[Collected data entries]
== Segment start ==
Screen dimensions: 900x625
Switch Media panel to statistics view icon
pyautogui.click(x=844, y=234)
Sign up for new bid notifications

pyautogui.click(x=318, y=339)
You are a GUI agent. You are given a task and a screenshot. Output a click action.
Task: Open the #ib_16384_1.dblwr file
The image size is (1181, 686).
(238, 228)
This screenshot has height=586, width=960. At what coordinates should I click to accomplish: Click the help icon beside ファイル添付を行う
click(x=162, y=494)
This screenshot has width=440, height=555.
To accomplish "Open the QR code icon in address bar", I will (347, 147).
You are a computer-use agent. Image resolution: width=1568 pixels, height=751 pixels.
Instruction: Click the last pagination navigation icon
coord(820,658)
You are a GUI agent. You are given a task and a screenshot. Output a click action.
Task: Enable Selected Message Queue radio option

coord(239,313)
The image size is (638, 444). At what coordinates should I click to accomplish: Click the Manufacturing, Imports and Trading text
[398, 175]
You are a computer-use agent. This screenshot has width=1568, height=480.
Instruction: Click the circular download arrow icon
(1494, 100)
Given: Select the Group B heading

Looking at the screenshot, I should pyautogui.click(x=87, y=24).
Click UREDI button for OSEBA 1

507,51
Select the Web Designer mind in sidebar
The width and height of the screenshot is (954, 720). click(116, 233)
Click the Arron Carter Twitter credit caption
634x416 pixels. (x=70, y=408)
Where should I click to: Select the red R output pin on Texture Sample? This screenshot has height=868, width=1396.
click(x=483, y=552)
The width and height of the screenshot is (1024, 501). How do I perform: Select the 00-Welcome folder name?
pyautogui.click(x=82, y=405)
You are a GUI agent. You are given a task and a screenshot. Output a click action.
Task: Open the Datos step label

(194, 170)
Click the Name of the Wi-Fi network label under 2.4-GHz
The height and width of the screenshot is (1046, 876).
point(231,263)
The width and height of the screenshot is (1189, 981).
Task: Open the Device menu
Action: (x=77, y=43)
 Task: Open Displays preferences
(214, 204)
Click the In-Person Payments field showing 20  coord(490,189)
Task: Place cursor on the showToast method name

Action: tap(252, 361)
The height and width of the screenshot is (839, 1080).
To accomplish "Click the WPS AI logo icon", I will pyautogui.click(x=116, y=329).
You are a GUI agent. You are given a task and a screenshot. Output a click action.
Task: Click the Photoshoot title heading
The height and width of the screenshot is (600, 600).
== Segment end ==
* EXERCISE DIRECTIONS:
A word-for-word copy of all the entries above is required.

* EXERCISE SOLUTION:
Screen dimensions: 900x625
Switch Media panel to statistics view icon
pyautogui.click(x=844, y=234)
Sign up for new bid notifications

pyautogui.click(x=318, y=339)
You are a GUI agent. You are given a task and a screenshot. Output a click action.
Task: Open the #ib_16384_1.dblwr file
The image size is (1181, 686).
(238, 228)
This screenshot has height=586, width=960. At what coordinates should I click to accomplish: Click the help icon beside ファイル添付を行う
click(x=162, y=494)
This screenshot has width=440, height=555.
To accomplish "Open the QR code icon in address bar", I will (347, 147).
You are a computer-use agent. Image resolution: width=1568 pixels, height=751 pixels.
Instruction: Click the last pagination navigation icon
coord(820,658)
You are a GUI agent. You are given a task and a screenshot. Output a click action.
Task: Enable Selected Message Queue radio option

coord(239,313)
The image size is (638, 444). At what coordinates should I click to accomplish: Click the Manufacturing, Imports and Trading text
[398, 175]
You are a computer-use agent. This screenshot has width=1568, height=480.
Instruction: Click the circular download arrow icon
(1494, 100)
Given: Select the Group B heading

Looking at the screenshot, I should pyautogui.click(x=87, y=24).
Click UREDI button for OSEBA 1

507,51
Select the Web Designer mind in sidebar
The width and height of the screenshot is (954, 720). click(116, 233)
Click the Arron Carter Twitter credit caption
634x416 pixels. (x=70, y=408)
Where should I click to: Select the red R output pin on Texture Sample? This screenshot has height=868, width=1396.
click(x=483, y=552)
The width and height of the screenshot is (1024, 501). How do I perform: Select the 00-Welcome folder name?
pyautogui.click(x=82, y=405)
You are a GUI agent. You are given a task and a screenshot. Output a click action.
Task: Open the Datos step label

(194, 170)
Click the Name of the Wi-Fi network label under 2.4-GHz
The height and width of the screenshot is (1046, 876).
point(231,263)
The width and height of the screenshot is (1189, 981).
Task: Open the Device menu
Action: (x=77, y=43)
 Task: Open Displays preferences
(214, 204)
Click the In-Person Payments field showing 20  coord(490,189)
Task: Place cursor on the showToast method name

Action: tap(252, 361)
The height and width of the screenshot is (839, 1080).
To accomplish "Click the WPS AI logo icon", I will pyautogui.click(x=116, y=329).
You are a GUI agent. You are given a task and a screenshot. Output a click action.
Task: Click the Photoshoot title heading
The height and width of the screenshot is (600, 600).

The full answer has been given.